Wisst Ihr auch wie ich das anhand der TAGESNUMMER überprüfen kann?

Eure Beispiele zeigen leider nur den Abgleich anhand des Datumsformats (dd.mm.yyyy) zum Wochentag  und nicht Kalendertag zu Wochentag.

Wist ihr, ob man das auch mithilfe der Tagensummer überprüfen kann, ob ein Samstag oder ein Sonntag vorliegt?


----------



## Guest (9. Dez 2007)

Ich brauche sozusagen eine Funktion, die folgendes prüft:

Prüfe, ob der 123. Tag des Jahres 2007 ein Samstag oder Sonntag ist.


----------



## HoaX (9. Dez 2007)

schau mal 3 posts weiter oben von "HLX"?! wer lesen kann ...


----------



## Guest (9. Dez 2007)

@ Hoax 

Das  it "wer lesen kann" hättest du dir sparen können.

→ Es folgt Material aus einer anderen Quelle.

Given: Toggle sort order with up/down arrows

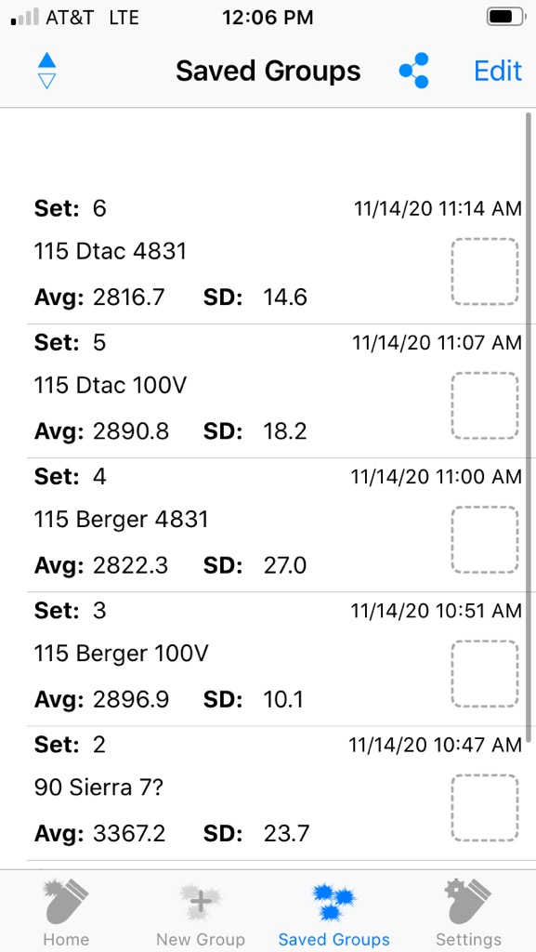Looking at the screenshot, I should (x=46, y=71).
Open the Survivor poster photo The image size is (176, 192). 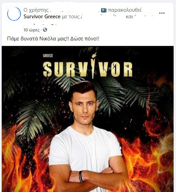click(88, 119)
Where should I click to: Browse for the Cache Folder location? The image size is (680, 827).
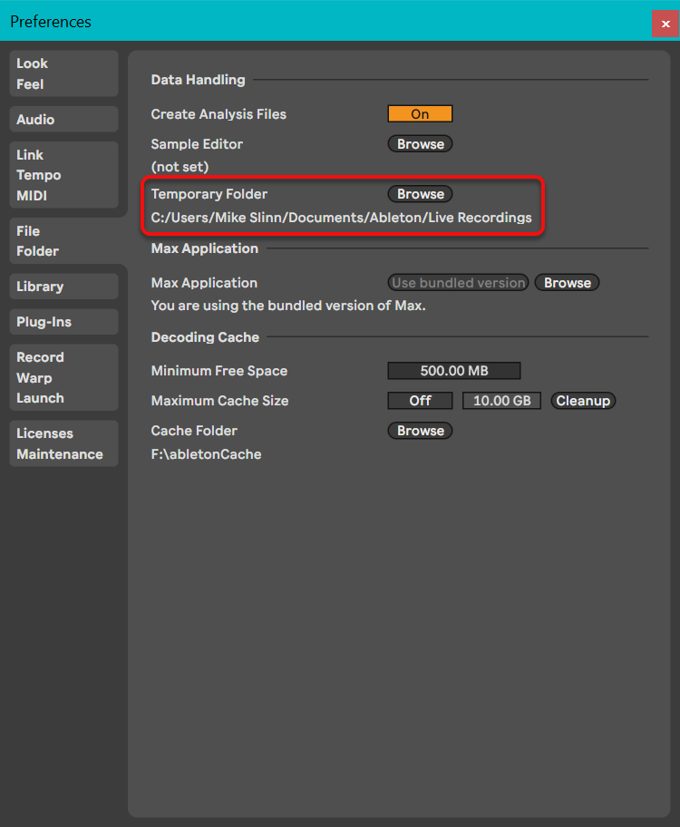click(420, 431)
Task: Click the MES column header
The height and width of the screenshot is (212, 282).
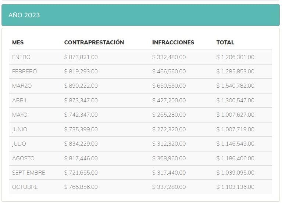Action: (18, 43)
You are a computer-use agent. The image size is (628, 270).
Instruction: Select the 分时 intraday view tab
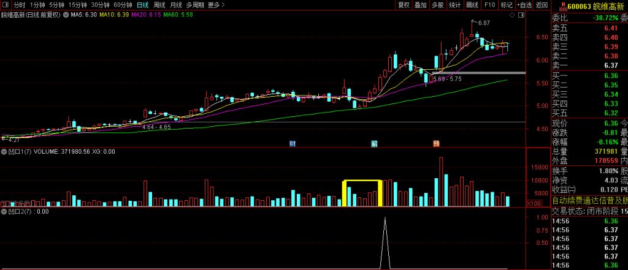20,5
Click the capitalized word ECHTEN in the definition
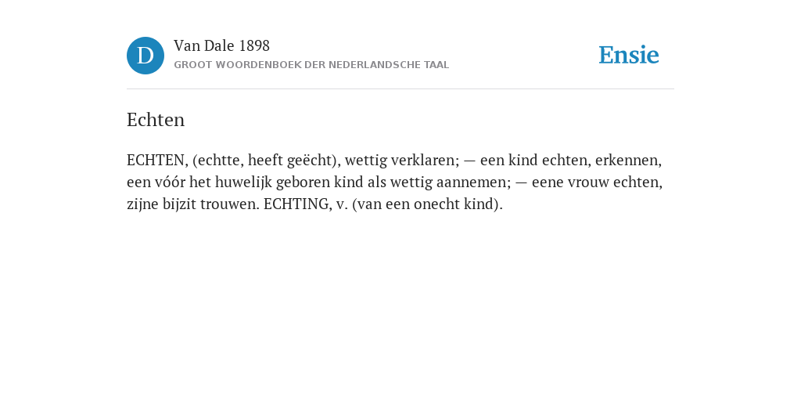This screenshot has height=401, width=801. 157,160
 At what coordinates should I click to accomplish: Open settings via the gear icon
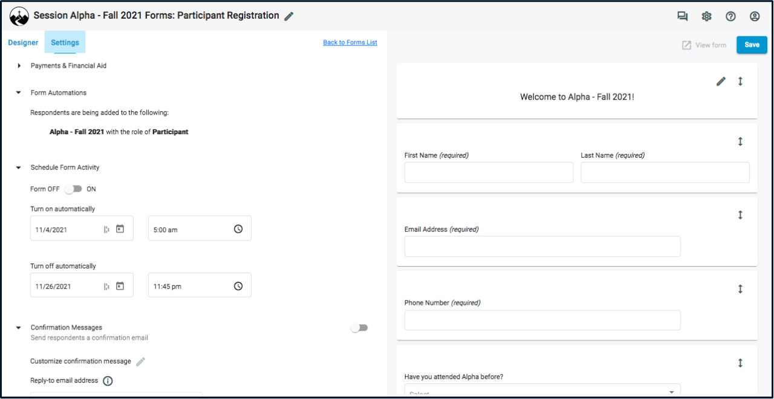click(706, 16)
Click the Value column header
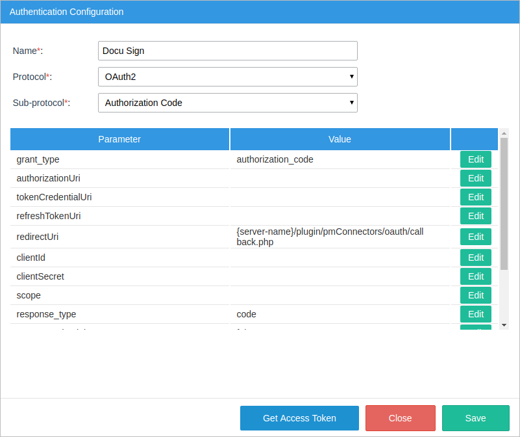The height and width of the screenshot is (437, 520). [340, 139]
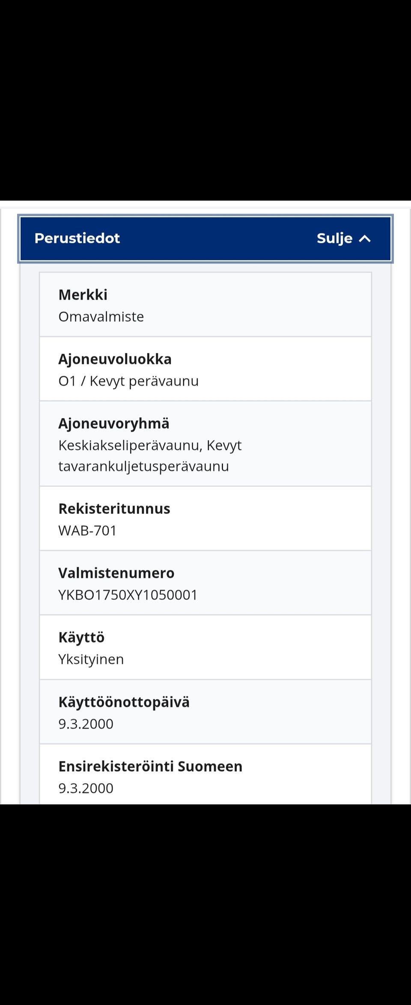Click the Yksityinen usage value
This screenshot has width=411, height=1005.
91,659
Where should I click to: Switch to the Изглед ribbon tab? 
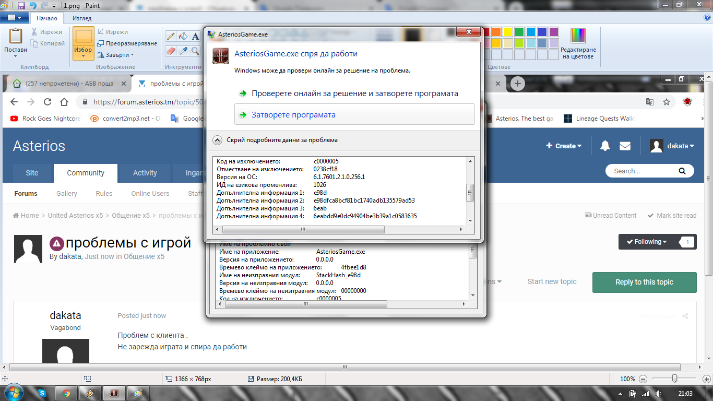click(x=82, y=18)
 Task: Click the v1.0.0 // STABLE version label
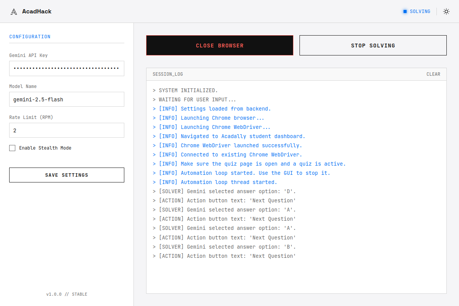(x=67, y=294)
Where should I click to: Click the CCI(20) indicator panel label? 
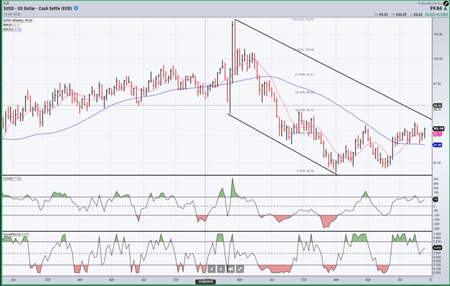[x=13, y=178]
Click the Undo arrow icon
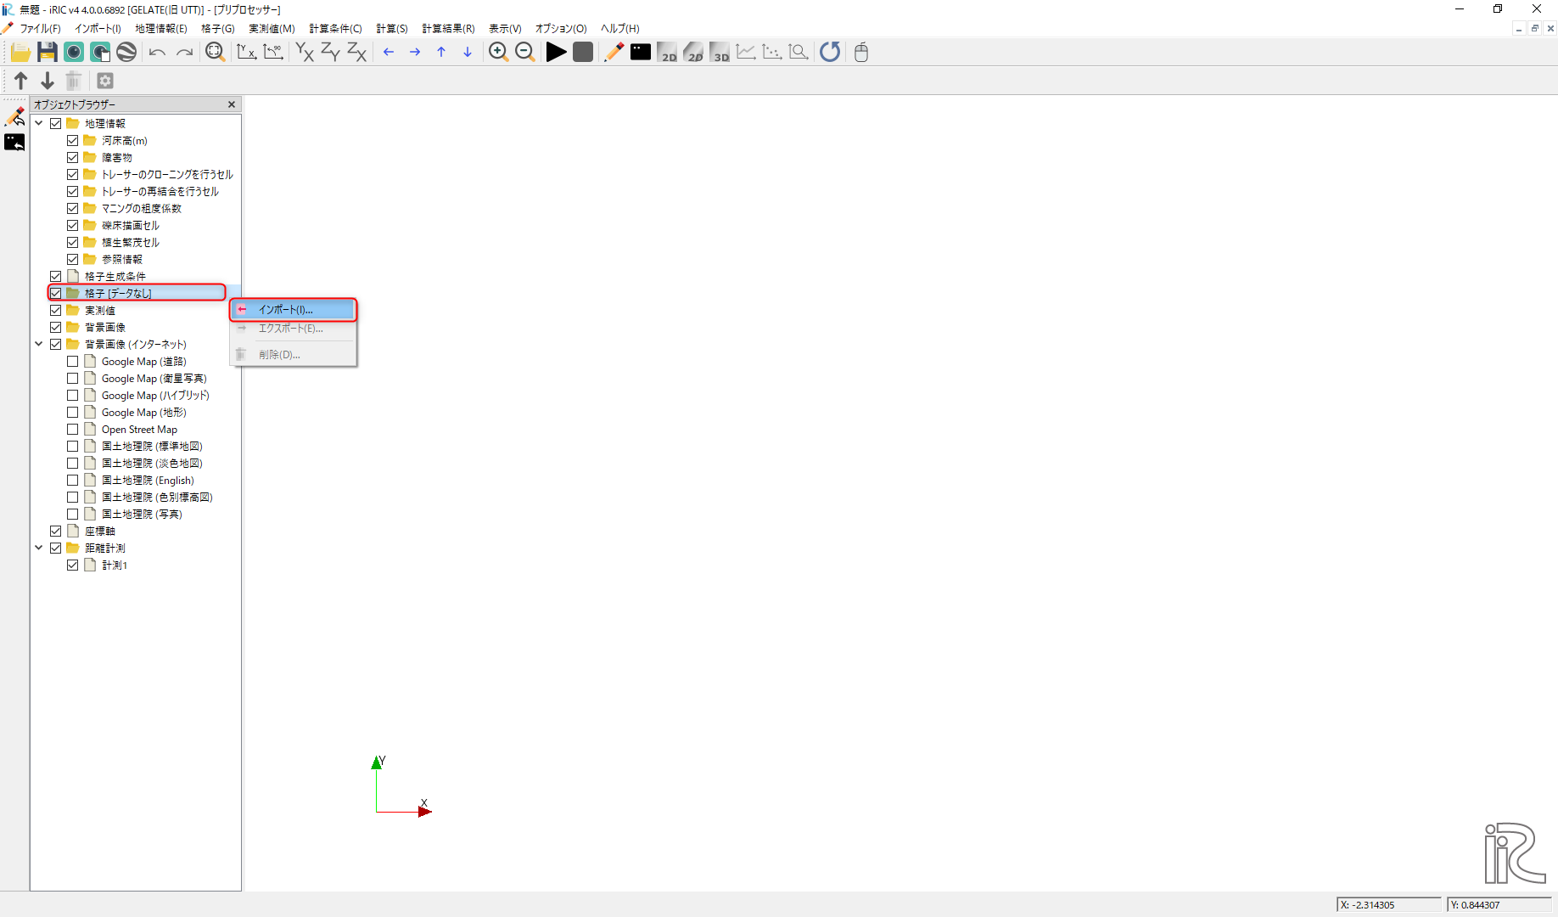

Wenn du genau hinsiehst, dann wird in den geposteten Beispielen nicht mit der Methode tagesnummer() gearbeitet ( siehe Anfangspost )

Mit dieser Methode möchte ich allerdings rechnen. Weiß vielleicht jemand, ob das möglich ist?


----------



## HLX (9. Dez 2007)

Du kannst den Rückgabewert von tagesnummer(...), sofern diese richtig arbeitet, der von mir geposteten Methode "isWeekend" übergeben.

Edit: wenn du die Jahreszahl auch angeben möchtest, musst du einen weiteren Parameter übergeben und deinen "Calendar" erweitern. Über die "set"-Methode von Calendar kannst du weitere Parameter übergeben.


----------